何やら勢いで流されているだけなような気がしたとき、ウィリアムが「そうだ忘れていた」とさっと懐から手紙を取り出した。
まるでリゼットに考える隙を与えないような流れる動きだ。
「以前、アンナという方への手紙を代筆したのを覚えているか?」
「アンナ様……あっ。星空の手紙の?」
星が大好きな、スカーレットの古い友人のことだと思い至る。
夜会を抜けて森へ行き、星見酒をしたというその友人は、病を患い領地にこもっているとスカーレットは言っていた。そんな彼女を励ましたいと言うスカーレットに、星空の手紙を提案したのだ。
「そうだ。その方からの手紙だ」
「え? でも、お返事がきたのでしたらスカーレット様が読まれるのでは……」
「お祖母様への返事はすでに渡してある。これはリゼット、君宛てだ」
「私に……?」
そのときちょうど、リゼットに用意された客間の前に到着した。
ゆっくり読むといい。そう言ってウィリアムは夜の挨拶をし去っていった。
公爵家のメイドたちが整えてくれる客間には、すでに明かりが灯されていた。リゼットは机の上のランプに吸い寄せられるように近づくと、柔らかな明かりの下で手紙を開いた。
手紙には確かに『リゼット・フェロー様へ』とある。
内容は、代筆をしたリゼットへの感謝が主だった。
まず見慣れない文字に驚き、それが星座を模しているのだと悟り、夢中で読み進めたこと。インクが暗闇で光ることに気づき、ベッドの上でもまた夢中で眺めたこと。
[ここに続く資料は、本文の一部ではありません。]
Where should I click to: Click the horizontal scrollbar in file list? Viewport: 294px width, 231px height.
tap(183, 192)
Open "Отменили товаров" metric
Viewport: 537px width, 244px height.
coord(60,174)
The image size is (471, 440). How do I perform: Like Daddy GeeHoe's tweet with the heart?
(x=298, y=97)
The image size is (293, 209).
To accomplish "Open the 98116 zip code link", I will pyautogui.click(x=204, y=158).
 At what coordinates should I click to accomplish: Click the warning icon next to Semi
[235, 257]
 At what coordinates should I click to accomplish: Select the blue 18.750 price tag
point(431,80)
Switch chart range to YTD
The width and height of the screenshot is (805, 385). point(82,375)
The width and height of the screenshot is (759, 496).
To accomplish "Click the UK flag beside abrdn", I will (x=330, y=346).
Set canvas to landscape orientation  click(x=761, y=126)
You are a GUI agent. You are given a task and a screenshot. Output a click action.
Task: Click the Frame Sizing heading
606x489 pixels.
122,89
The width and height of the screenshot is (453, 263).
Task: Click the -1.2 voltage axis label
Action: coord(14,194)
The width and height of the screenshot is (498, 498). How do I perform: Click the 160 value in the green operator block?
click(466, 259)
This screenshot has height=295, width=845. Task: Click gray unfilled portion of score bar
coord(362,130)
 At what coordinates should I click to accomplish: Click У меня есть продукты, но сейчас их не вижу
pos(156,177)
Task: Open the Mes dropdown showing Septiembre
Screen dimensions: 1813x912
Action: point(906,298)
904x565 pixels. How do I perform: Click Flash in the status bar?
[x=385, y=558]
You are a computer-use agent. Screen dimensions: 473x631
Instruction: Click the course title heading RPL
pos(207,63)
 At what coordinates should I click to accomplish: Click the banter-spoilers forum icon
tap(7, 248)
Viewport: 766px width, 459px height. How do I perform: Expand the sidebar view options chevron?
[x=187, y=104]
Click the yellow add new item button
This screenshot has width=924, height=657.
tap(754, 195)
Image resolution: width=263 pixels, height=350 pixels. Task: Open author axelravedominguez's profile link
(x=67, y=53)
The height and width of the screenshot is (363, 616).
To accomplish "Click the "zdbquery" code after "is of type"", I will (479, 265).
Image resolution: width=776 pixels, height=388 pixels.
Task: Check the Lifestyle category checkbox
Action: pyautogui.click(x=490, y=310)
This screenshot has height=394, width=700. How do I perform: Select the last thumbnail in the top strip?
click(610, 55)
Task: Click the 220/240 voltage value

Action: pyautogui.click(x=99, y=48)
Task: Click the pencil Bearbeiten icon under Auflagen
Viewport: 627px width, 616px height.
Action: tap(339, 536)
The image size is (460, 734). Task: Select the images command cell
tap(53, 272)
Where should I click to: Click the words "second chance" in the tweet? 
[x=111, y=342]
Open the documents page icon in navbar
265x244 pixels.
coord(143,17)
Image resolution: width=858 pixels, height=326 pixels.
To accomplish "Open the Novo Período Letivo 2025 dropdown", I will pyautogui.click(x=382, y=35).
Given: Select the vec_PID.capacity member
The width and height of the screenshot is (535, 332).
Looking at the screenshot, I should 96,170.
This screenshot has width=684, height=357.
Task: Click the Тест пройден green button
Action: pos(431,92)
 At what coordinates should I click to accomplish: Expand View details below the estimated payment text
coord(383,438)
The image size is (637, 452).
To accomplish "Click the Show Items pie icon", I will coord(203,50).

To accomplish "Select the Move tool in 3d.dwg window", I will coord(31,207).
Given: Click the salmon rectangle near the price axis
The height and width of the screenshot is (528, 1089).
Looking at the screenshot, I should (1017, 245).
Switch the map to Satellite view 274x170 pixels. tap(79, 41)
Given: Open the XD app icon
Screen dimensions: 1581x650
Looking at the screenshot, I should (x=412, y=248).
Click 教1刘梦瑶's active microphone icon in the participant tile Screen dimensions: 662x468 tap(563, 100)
生きていることに疲れ始め、何をするにも気力がわかず、ただベッドの上で呼吸を繰り返すだけの毎日に希望の星が降ってきたように感じたこと。
久しぶりに夫の手を借りて、バルコニーに出て夜空を見上げることができたと、震える文字で丁寧に丁寧につづられていた。
もう読むことはできないと思っていたスカーレットから手紙をもらえて嬉しかった。またぜひリゼットの代筆で読ませてほしい。楽しみにしている。
最後の一文に、リゼットの瞳からぽろりと涙がこぼれた。
「嬉しい……っ」
止まらなくなった涙に顔を覆う。思いがけずもらった言葉で胸がいっぱいだ。
まさか、手紙を送った相手から、こんな風にお礼を伝えてもらえるなんて想像もしていなかった。こんなに代筆を喜んでもらえるなんて、ひとりぼっちだった頃には考えられないことだ。
デビュタントへの不安がみるみるしぼんでいくようだ。
例えジェシカや継母、父が舞踏会にいたとしても、そして彼らに何か鋭い言葉をぶつけられたとしても、くじけたりしない。
立派にデビューを果たし、胸を張れる淑女になろう。そしてスカーレットやレオンティーヌに誇ってもらえるような存在になろう。
涙を拭い、リゼットはそう強く決意するのだった。